"There's no such thing as a free lunch" is one of life's givens. It sits alongside, "too good to be true" and so T-Mobile USA is proving to shareholders, at least in the short term. The business currently has a keen focus on the consumer and this is impacting the business: reducing price and giving away stuff is hurting T-Mobile's profit margins. The EBITDA (Earnings Before Interest, Taxes, Depreciation and Amortization) profit margin has fallen from 26% at the start of 2012 to under 10% as 2014 draws to a close. By comparison, Verizon's EBITDA profit margin is over 40%! EBITDA is a business' net income with interest, taxes, depreciation, and amortization added back to it. It's used to compare profitability between companies or sectors as it removes financing and accounting decisions from the metric. And it means that T-Mobile USA does not generate much profit from its subscribers. They're the smallest of the big four US national carriers but have been making lots of noise within the industry.
Okay, so T-Mobile is making less money per customer compared with most of the rest of the industry but it is also experiencing the most rapid wireless growth. It's gaining subscribers quicker than the competition and is expected to soon overtake Sprint. This is the trade-off for running at reduced margins: rapid growth in subscribers. T-Mobile's bet is that, in the competitive and saturated US market, increasing subscribers will (eventually) come at the cost of its competitors and so it will gain market share. Reducing prices is a great way to gain market share: offer more for less to draw customers in. And T-Mobile's Chief Executive Officer continues to point out that the high profit margins at Verizon and AT&T is a sign that their prices are too high.

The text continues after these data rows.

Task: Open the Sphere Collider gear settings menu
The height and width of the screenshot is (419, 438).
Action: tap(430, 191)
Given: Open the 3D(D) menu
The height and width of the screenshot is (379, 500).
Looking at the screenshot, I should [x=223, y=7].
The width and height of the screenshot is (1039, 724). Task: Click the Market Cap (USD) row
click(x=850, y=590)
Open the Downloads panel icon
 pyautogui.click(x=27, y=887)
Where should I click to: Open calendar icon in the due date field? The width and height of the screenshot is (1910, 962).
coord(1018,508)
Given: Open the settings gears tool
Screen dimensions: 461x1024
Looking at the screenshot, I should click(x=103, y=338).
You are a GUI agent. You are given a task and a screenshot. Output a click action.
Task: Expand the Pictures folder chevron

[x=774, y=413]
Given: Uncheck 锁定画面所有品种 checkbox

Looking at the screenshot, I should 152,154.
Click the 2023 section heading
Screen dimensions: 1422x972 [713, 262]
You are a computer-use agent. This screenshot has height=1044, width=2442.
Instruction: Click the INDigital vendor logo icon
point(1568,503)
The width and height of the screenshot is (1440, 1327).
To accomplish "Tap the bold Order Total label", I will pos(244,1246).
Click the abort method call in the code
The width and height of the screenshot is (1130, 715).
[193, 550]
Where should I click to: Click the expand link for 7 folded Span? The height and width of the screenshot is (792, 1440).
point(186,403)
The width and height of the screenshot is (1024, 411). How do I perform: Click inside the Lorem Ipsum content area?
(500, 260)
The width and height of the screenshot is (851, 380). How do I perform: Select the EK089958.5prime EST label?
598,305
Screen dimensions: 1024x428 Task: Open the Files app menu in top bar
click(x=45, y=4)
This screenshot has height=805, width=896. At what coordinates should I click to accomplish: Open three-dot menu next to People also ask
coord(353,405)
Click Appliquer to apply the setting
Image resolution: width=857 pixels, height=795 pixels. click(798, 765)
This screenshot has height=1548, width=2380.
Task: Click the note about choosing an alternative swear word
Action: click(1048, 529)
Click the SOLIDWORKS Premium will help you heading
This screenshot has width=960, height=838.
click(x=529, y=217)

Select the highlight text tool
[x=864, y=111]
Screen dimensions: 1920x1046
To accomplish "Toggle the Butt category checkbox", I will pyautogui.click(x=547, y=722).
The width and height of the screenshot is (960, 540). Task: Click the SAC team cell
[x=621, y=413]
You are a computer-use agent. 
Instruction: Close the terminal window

However, going forwards, CEO John Legere is now going to concentrate on revenue going forward and expects T-Mobile to improve margins. Has T-Mobile's strategy changed?
Running a high growth, low profit business may be more attractive to a would-be buyer, because there's more opportunity to convert that growth into higher profits. When a business is growing rapidly, it acquires a certain amount of inertia: in the case of the cell 'phone carriers, when one family member switches network and tells everybody about his great deal, other family members will often follow, even if the original deal is no longer available. If T-Mobile are to slowly start to raise prices, bringing them that much closer to the competition, this could have a dramatic positive impact on margins. Would-be buyers of T-Mobile will like the sound of an easy ability to increase profit, but so far we're yet to see this happen. Indeed, T-Mobile seem determined to prove they can go it alone. As for their free lunch; no it isn't free, but it's cheaper than most of the competition.